Patients Not Comparison Shopping for Health Services Despite Increasing Price Transparency

By Rajesh Harrykissoon, MD

Source: uofmhealth.org
Wish you could comparison shop for your health care? What if the same study or lab work was 40% cheaper across town versus the lab you typically use? Would you drive across town to get a lower price? Medicare and many insurers assumed yes.

However, despite increasing price transparency there is little evidence that patients are actually value shopping as we do for cars, blenders and clothes.

Bert Marshall, president of Blue Cross and Blue Shield of Texas, reported at the Texas Medical Association 2014 Winter Conference in Austin, TX that BCBS's Blue Value Adviser program's price transparency tool was so poorly utilized by patients that they were surprised and are looking to re-purpose the service.  BCBS now intends to shift the focus of this price transparency service from patients to their physicians. They hope that physicians may utilize the price information and counsel their patients regarding where to obtain that x-ray for a lower price.

The question is why don't we comparison shop for health care?

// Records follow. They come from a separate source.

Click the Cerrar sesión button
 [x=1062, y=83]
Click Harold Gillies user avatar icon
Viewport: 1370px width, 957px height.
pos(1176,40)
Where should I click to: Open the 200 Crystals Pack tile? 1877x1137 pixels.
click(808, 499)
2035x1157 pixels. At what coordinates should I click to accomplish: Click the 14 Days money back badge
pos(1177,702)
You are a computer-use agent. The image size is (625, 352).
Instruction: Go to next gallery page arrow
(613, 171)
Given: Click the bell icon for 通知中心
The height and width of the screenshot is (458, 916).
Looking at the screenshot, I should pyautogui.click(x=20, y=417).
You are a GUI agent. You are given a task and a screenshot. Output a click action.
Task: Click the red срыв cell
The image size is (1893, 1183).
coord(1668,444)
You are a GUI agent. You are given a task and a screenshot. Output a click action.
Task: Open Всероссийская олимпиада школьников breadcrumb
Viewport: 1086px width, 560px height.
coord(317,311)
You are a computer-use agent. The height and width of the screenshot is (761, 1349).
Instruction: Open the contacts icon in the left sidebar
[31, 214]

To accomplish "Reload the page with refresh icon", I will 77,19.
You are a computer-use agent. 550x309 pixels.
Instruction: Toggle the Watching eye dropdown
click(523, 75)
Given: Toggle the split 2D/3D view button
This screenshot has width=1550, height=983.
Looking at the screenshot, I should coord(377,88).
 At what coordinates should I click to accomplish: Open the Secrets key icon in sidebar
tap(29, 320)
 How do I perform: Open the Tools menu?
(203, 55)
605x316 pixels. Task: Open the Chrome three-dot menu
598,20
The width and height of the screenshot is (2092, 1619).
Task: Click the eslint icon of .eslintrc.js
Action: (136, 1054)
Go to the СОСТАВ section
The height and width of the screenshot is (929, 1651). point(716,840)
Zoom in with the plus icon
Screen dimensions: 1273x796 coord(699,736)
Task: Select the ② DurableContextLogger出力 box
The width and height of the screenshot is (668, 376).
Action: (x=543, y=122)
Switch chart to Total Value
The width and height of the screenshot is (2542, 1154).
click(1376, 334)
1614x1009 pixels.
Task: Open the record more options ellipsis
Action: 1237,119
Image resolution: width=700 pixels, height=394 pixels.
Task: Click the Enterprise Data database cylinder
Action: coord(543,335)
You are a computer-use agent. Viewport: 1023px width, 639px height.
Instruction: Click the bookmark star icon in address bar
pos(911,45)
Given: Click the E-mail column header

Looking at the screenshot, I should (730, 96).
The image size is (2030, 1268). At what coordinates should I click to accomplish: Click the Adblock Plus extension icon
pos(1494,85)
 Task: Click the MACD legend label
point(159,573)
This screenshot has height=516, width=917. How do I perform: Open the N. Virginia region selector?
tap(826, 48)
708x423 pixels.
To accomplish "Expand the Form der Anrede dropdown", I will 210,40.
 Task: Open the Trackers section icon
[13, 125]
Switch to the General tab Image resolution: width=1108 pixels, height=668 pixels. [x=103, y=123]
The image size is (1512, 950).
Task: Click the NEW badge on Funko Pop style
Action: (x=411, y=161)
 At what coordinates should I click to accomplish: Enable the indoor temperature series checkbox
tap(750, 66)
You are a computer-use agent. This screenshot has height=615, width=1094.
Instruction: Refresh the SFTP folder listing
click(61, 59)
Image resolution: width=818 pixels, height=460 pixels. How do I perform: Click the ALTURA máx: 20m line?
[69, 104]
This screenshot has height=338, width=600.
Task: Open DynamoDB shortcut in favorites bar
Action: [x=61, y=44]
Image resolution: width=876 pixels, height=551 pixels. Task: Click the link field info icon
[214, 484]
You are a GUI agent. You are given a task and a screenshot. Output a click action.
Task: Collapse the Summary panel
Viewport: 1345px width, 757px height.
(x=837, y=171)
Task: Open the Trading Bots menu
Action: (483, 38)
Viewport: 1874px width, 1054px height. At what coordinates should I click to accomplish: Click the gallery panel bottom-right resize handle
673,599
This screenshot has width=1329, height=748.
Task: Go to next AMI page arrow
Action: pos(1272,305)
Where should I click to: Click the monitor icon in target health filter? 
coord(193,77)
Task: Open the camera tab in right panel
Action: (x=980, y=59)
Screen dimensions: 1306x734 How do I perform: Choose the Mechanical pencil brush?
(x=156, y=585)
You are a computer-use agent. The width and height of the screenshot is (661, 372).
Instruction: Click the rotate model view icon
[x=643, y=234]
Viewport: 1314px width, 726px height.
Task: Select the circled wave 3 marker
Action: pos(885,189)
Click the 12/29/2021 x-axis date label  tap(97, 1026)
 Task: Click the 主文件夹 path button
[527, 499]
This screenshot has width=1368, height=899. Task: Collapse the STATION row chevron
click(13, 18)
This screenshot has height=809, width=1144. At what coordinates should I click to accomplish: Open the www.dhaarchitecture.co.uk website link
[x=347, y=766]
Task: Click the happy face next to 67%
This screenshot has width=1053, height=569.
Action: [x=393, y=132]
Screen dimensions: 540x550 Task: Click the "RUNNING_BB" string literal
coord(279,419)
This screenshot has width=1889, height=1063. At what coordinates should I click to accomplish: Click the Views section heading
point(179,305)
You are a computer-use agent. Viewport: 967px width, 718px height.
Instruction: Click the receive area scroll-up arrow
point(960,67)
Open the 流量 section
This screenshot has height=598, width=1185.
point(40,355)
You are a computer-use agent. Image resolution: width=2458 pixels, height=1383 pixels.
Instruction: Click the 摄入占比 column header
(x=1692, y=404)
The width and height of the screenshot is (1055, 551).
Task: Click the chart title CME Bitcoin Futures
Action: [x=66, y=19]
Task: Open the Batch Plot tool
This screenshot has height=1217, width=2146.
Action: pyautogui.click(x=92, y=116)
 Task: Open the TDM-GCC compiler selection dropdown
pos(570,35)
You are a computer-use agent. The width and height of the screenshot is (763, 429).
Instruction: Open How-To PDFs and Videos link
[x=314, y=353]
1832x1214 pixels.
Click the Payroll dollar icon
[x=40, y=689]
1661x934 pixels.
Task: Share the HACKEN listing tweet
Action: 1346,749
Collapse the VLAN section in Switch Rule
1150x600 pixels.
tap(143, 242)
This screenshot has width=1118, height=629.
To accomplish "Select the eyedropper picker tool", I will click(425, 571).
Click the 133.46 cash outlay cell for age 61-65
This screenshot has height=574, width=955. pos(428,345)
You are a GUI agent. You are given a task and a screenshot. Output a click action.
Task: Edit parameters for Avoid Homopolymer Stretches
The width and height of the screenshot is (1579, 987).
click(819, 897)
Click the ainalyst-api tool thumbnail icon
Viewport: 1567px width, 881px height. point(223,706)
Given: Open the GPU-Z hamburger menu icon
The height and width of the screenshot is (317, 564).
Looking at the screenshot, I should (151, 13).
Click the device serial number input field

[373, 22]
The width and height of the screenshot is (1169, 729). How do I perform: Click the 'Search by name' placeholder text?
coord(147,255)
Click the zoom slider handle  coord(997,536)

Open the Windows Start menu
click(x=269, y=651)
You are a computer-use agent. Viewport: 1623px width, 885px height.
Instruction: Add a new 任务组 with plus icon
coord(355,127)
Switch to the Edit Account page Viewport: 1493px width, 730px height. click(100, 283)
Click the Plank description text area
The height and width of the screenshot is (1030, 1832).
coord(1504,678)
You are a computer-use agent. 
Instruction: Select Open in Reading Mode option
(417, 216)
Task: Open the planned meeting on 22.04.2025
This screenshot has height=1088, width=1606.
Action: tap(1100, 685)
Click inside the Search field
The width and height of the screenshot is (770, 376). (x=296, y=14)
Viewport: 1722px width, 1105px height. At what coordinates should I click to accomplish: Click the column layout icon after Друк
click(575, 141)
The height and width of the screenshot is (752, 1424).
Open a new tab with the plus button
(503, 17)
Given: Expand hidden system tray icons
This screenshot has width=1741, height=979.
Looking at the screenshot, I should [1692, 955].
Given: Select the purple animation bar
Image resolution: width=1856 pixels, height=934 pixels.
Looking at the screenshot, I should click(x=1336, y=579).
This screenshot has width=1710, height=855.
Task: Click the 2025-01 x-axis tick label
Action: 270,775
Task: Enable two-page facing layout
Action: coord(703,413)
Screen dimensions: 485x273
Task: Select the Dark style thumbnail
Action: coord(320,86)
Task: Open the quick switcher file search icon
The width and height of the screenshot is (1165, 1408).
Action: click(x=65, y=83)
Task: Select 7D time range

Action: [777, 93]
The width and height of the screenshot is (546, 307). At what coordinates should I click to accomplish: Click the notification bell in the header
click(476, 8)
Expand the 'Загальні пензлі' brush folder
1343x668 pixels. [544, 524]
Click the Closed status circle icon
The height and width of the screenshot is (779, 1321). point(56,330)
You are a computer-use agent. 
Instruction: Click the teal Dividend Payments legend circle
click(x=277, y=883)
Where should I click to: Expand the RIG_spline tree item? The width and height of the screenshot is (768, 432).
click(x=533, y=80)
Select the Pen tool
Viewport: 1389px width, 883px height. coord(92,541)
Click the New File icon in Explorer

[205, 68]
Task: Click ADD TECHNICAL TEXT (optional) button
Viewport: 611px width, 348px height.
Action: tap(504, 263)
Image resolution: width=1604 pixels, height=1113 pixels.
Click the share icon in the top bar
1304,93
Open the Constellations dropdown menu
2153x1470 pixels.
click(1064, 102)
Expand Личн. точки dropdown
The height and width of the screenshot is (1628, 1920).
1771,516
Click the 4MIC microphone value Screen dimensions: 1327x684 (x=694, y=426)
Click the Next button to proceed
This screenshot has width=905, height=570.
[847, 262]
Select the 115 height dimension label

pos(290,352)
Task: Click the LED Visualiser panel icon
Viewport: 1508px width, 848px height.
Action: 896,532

One possibility is access to such information. However, information alone does not appear to be sufficient. For example, we know that despite more restaurants disclosing calorie counts on their menus or placing green leaves and red hearts beside healthier options, this has not curbed the obesity epidemic.  Thus, more information did not change behavior.

Another possibility is perceived quality of care. Patients may presume that the lab their physician uses must be of better quality. 

Yet another option is that of convenience.  The lab in the clinic lobby which we pass on your way out offers convenience. Or, our doctor's office may be able to directly see an x-ray image from an imaging center next door but not from one across town, thus, patients may defer to the convenience of the doctor's office.

A significant barrier may be the absence of tools which allow a comparison of cost AND quality across multiple carriers. Comparators for cost exist and comparators for quality exist but not for both combined. 

DrRajHealth: What do you see as barriers to using price comparison in your health care?